Description
Have a 5 node cluster that was upgraded from 181 -> 202 (build 805).
After upgrade attempted to swap out orchestrator(10.3.121.69) and add in a new 202 node (10.3.3.131)
Rebalance fails with ns_vbucket_mover000 on orchestrator reporting:
<0.11037.1> exited with {noproc,
{gen_server,call,
[
,
{if_rebalance,<0.1.1>,initiate_indexing},
infinity]}}
On new node 202, couchdb went down and erlang crash dump was generated(attached).

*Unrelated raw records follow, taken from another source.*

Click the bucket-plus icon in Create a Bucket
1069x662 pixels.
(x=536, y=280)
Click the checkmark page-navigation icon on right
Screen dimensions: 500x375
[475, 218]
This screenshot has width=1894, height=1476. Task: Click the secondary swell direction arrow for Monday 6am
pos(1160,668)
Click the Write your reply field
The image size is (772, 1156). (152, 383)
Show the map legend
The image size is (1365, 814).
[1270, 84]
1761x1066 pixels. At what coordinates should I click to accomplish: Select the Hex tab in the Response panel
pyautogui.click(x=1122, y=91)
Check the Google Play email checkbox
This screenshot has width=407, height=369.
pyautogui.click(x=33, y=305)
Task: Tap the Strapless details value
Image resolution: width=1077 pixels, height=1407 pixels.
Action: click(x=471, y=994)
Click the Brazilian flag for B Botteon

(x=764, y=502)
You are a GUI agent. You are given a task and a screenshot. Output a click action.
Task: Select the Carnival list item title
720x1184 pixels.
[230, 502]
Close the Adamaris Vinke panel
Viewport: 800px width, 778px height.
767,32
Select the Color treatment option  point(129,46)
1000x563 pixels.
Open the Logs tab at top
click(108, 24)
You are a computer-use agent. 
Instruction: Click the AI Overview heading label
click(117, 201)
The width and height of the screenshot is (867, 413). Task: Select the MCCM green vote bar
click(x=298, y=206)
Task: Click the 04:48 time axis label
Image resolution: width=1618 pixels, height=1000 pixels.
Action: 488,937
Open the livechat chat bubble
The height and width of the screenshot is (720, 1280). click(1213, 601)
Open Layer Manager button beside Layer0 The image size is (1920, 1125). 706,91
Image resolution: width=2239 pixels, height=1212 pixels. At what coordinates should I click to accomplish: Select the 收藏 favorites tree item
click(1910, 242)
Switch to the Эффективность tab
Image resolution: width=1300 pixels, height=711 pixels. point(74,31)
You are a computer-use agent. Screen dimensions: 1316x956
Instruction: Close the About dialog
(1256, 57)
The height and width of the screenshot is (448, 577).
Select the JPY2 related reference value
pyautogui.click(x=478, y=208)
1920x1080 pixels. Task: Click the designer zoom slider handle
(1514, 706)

Saw these errors from mccouch which may be why vbuckets couldn't be moved to this node:
Fri May 17 07:27:36.981472 PDT 3: (saslbucket) Trying to connect to mccouch: "127.0.0.1:11213"
Fri May 17 07:27:36.981615 PDT 3: (saslbucket) Connected to mccouch: "127.0.0.1:11213"
Fri May 17 07:27:37.019496 PDT 3: (saslbucket) Connection closed by mccouch
Fri May 17 07:27:37.019527 PDT 3: (saslbucket) Resetting connection to mccouch, lastReceivedCommand = notify_vbucket_update lastSentCommand = notify_vbucket_update currentCommand =unknown
Fri May 17 07:27:37.019595 PDT 3: (saslbucket) Trying to connect to mccouch: "127.0.0.1:11213"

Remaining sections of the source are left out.